[Opening ENTRIES PROVIDED section]

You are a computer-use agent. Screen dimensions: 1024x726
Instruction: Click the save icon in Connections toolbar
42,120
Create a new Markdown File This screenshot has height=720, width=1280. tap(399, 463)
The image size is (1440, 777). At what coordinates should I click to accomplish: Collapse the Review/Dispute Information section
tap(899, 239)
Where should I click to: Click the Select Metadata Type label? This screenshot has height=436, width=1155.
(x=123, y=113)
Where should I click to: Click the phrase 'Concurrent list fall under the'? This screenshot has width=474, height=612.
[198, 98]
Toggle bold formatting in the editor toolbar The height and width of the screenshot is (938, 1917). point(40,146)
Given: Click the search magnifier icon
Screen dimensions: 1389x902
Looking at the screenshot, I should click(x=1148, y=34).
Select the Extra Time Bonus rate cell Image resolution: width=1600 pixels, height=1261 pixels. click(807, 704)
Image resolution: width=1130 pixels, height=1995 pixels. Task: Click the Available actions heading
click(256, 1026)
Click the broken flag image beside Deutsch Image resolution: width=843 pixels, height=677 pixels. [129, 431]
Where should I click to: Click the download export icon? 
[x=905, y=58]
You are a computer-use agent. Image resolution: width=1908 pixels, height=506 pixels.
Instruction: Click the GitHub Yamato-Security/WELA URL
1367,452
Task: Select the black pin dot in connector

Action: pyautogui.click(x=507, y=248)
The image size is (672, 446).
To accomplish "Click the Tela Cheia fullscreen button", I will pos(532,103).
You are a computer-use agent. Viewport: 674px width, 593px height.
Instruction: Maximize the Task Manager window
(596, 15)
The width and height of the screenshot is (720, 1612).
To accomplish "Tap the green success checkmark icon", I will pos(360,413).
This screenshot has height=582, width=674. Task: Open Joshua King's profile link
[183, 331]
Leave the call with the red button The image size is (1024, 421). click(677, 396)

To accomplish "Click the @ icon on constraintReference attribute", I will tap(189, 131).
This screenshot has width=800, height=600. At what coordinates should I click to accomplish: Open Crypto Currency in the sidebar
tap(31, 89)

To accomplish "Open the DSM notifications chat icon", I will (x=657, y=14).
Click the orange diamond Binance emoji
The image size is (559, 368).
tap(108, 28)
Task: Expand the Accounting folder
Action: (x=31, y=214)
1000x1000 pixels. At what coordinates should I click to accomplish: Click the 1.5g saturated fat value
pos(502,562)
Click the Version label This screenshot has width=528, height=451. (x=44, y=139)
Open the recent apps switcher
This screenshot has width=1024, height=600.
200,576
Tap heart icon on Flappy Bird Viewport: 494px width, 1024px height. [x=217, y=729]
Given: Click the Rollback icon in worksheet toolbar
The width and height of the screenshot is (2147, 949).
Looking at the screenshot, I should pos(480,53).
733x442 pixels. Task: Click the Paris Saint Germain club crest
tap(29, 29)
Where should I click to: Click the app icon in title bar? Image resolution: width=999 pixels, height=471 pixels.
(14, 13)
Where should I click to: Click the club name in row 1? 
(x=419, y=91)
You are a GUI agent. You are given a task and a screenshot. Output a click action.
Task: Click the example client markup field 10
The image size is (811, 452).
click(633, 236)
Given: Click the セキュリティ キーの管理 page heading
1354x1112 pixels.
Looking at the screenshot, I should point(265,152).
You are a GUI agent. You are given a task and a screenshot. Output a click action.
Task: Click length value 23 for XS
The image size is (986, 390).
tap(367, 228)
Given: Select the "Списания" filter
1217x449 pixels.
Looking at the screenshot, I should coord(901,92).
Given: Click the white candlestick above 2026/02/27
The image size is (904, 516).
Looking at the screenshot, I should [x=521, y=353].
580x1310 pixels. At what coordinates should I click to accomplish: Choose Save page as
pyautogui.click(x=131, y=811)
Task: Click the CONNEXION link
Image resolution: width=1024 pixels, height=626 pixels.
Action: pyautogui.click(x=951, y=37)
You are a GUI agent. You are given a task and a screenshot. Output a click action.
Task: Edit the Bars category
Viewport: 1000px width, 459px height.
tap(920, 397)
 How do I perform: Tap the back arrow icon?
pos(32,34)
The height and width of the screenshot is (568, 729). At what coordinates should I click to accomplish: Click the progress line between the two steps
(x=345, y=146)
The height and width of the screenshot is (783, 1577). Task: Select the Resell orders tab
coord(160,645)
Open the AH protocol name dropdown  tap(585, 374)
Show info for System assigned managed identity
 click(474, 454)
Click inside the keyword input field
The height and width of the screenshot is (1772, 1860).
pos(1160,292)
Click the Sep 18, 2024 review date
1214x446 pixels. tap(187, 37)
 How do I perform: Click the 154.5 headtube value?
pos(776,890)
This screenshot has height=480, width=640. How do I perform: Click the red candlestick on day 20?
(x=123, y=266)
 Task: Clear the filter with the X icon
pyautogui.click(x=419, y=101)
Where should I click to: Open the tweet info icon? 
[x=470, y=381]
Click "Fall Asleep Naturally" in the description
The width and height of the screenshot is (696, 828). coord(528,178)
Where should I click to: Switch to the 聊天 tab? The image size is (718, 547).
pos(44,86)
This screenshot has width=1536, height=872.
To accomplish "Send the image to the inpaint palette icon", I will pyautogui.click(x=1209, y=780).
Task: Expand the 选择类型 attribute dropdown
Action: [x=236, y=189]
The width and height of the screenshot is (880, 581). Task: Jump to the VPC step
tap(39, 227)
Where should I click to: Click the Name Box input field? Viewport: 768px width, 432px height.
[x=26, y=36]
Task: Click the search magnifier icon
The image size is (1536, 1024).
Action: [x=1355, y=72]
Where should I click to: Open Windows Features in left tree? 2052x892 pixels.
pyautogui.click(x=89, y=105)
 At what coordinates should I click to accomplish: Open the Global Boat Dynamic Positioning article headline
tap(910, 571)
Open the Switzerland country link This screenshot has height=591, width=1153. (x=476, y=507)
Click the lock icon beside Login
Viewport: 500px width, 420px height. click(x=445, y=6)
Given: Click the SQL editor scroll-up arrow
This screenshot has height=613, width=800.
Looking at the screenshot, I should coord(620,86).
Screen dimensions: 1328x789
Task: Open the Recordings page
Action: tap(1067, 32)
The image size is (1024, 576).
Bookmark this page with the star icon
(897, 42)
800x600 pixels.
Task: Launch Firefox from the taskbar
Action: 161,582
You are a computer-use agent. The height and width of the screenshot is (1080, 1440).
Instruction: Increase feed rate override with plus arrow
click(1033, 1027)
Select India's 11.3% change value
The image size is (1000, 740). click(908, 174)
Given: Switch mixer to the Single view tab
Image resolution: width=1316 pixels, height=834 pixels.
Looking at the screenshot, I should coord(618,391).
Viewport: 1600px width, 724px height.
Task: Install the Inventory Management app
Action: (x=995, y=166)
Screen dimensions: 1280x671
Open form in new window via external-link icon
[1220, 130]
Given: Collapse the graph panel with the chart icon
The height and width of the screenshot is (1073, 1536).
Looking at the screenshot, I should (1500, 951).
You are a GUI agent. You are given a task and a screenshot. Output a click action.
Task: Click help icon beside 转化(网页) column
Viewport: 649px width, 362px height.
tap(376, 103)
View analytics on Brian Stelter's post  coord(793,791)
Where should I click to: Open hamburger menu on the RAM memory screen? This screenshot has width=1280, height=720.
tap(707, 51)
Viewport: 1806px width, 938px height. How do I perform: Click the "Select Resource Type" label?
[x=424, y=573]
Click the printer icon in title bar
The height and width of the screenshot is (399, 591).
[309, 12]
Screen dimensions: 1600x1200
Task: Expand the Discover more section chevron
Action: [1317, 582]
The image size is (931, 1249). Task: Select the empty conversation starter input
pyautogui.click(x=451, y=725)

[Closing ENTRIES PROVIDED section]

- _YOUR OBJECTIVE_: Copy every record once more, exactly as given.

- _RESPONSE AREA_:
You are a computer-use agent. Screen dimensions: 1024x726
Instruction: Click the save icon in Connections toolbar
42,120
Create a new Markdown File This screenshot has height=720, width=1280. tap(399, 463)
The image size is (1440, 777). At what coordinates should I click to accomplish: Collapse the Review/Dispute Information section
tap(899, 239)
Where should I click to: Click the Select Metadata Type label? This screenshot has height=436, width=1155.
(x=123, y=113)
Where should I click to: Click the phrase 'Concurrent list fall under the'? This screenshot has width=474, height=612.
[198, 98]
Toggle bold formatting in the editor toolbar The height and width of the screenshot is (938, 1917). point(40,146)
Given: Click the search magnifier icon
Screen dimensions: 1389x902
Looking at the screenshot, I should click(x=1148, y=34).
Select the Extra Time Bonus rate cell Image resolution: width=1600 pixels, height=1261 pixels. click(807, 704)
Image resolution: width=1130 pixels, height=1995 pixels. Task: Click the Available actions heading
click(256, 1026)
Click the broken flag image beside Deutsch Image resolution: width=843 pixels, height=677 pixels. [129, 431]
Where should I click to: Click the download export icon? 
[x=905, y=58]
You are a computer-use agent. Image resolution: width=1908 pixels, height=506 pixels.
Instruction: Click the GitHub Yamato-Security/WELA URL
1367,452
Task: Select the black pin dot in connector

Action: pyautogui.click(x=507, y=248)
The image size is (672, 446).
To accomplish "Click the Tela Cheia fullscreen button", I will pos(532,103).
You are a computer-use agent. Viewport: 674px width, 593px height.
Instruction: Maximize the Task Manager window
(596, 15)
The width and height of the screenshot is (720, 1612).
To accomplish "Tap the green success checkmark icon", I will pos(360,413).
This screenshot has height=582, width=674. Task: Open Joshua King's profile link
[183, 331]
Leave the call with the red button The image size is (1024, 421). click(677, 396)

To accomplish "Click the @ icon on constraintReference attribute", I will tap(189, 131).
This screenshot has width=800, height=600. At what coordinates should I click to accomplish: Open Crypto Currency in the sidebar
tap(31, 89)

To accomplish "Open the DSM notifications chat icon", I will (x=657, y=14).
Click the orange diamond Binance emoji
The image size is (559, 368).
tap(108, 28)
Task: Expand the Accounting folder
Action: (x=31, y=214)
1000x1000 pixels. At what coordinates should I click to accomplish: Click the 1.5g saturated fat value
pos(502,562)
Click the Version label This screenshot has width=528, height=451. (x=44, y=139)
Open the recent apps switcher
This screenshot has width=1024, height=600.
200,576
Tap heart icon on Flappy Bird Viewport: 494px width, 1024px height. [x=217, y=729]
Given: Click the Rollback icon in worksheet toolbar
The width and height of the screenshot is (2147, 949).
Looking at the screenshot, I should pos(480,53).
733x442 pixels. Task: Click the Paris Saint Germain club crest
tap(29, 29)
Where should I click to: Click the app icon in title bar? Image resolution: width=999 pixels, height=471 pixels.
(14, 13)
Where should I click to: Click the club name in row 1? 
(x=419, y=91)
You are a GUI agent. You are given a task and a screenshot. Output a click action.
Task: Click the example client markup field 10
The image size is (811, 452).
click(633, 236)
Given: Click the セキュリティ キーの管理 page heading
1354x1112 pixels.
Looking at the screenshot, I should point(265,152).
You are a GUI agent. You are given a task and a screenshot. Output a click action.
Task: Click length value 23 for XS
The image size is (986, 390).
tap(367, 228)
Given: Select the "Списания" filter
1217x449 pixels.
Looking at the screenshot, I should coord(901,92).
Given: Click the white candlestick above 2026/02/27
The image size is (904, 516).
Looking at the screenshot, I should [x=521, y=353].
580x1310 pixels. At what coordinates should I click to accomplish: Choose Save page as
pyautogui.click(x=131, y=811)
Task: Click the CONNEXION link
Image resolution: width=1024 pixels, height=626 pixels.
Action: pyautogui.click(x=951, y=37)
You are a GUI agent. You are given a task and a screenshot. Output a click action.
Task: Edit the Bars category
Viewport: 1000px width, 459px height.
tap(920, 397)
 How do I perform: Tap the back arrow icon?
pos(32,34)
The height and width of the screenshot is (568, 729). At what coordinates should I click to accomplish: Click the progress line between the two steps
(x=345, y=146)
The height and width of the screenshot is (783, 1577). Task: Select the Resell orders tab
coord(160,645)
Open the AH protocol name dropdown  tap(585, 374)
Show info for System assigned managed identity
 click(474, 454)
Click inside the keyword input field
The height and width of the screenshot is (1772, 1860).
pos(1160,292)
Click the Sep 18, 2024 review date
1214x446 pixels. tap(187, 37)
 How do I perform: Click the 154.5 headtube value?
pos(776,890)
This screenshot has height=480, width=640. How do I perform: Click the red candlestick on day 20?
(x=123, y=266)
 Task: Clear the filter with the X icon
pyautogui.click(x=419, y=101)
Where should I click to: Open the tweet info icon? 
[x=470, y=381]
Click "Fall Asleep Naturally" in the description
The width and height of the screenshot is (696, 828). coord(528,178)
Where should I click to: Switch to the 聊天 tab? The image size is (718, 547).
pos(44,86)
This screenshot has width=1536, height=872.
To accomplish "Send the image to the inpaint palette icon", I will pyautogui.click(x=1209, y=780).
Task: Expand the 选择类型 attribute dropdown
Action: [x=236, y=189]
The width and height of the screenshot is (880, 581). Task: Jump to the VPC step
tap(39, 227)
Where should I click to: Click the Name Box input field? Viewport: 768px width, 432px height.
[x=26, y=36]
Task: Click the search magnifier icon
The image size is (1536, 1024).
Action: [x=1355, y=72]
Where should I click to: Open Windows Features in left tree? 2052x892 pixels.
pyautogui.click(x=89, y=105)
 At what coordinates should I click to accomplish: Open the Global Boat Dynamic Positioning article headline
tap(910, 571)
Open the Switzerland country link This screenshot has height=591, width=1153. (x=476, y=507)
Click the lock icon beside Login
Viewport: 500px width, 420px height. click(x=445, y=6)
Given: Click the SQL editor scroll-up arrow
This screenshot has height=613, width=800.
Looking at the screenshot, I should coord(620,86).
Screen dimensions: 1328x789
Task: Open the Recordings page
Action: tap(1067, 32)
The image size is (1024, 576).
Bookmark this page with the star icon
(897, 42)
800x600 pixels.
Task: Launch Firefox from the taskbar
Action: 161,582
You are a computer-use agent. The height and width of the screenshot is (1080, 1440).
Instruction: Increase feed rate override with plus arrow
click(1033, 1027)
Select India's 11.3% change value
The image size is (1000, 740). click(908, 174)
Given: Switch mixer to the Single view tab
Image resolution: width=1316 pixels, height=834 pixels.
Looking at the screenshot, I should coord(618,391).
Viewport: 1600px width, 724px height.
Task: Install the Inventory Management app
Action: (x=995, y=166)
Screen dimensions: 1280x671
Open form in new window via external-link icon
[1220, 130]
Given: Collapse the graph panel with the chart icon
The height and width of the screenshot is (1073, 1536).
Looking at the screenshot, I should (1500, 951).
You are a GUI agent. You are given a task and a screenshot. Output a click action.
Task: Click help icon beside 转化(网页) column
Viewport: 649px width, 362px height.
tap(376, 103)
View analytics on Brian Stelter's post  coord(793,791)
Where should I click to: Open hamburger menu on the RAM memory screen? This screenshot has width=1280, height=720.
tap(707, 51)
Viewport: 1806px width, 938px height. How do I perform: Click the "Select Resource Type" label?
[x=424, y=573]
Click the printer icon in title bar
The height and width of the screenshot is (399, 591).
[309, 12]
Screen dimensions: 1600x1200
Task: Expand the Discover more section chevron
Action: [1317, 582]
The image size is (931, 1249). Task: Select the empty conversation starter input
pyautogui.click(x=451, y=725)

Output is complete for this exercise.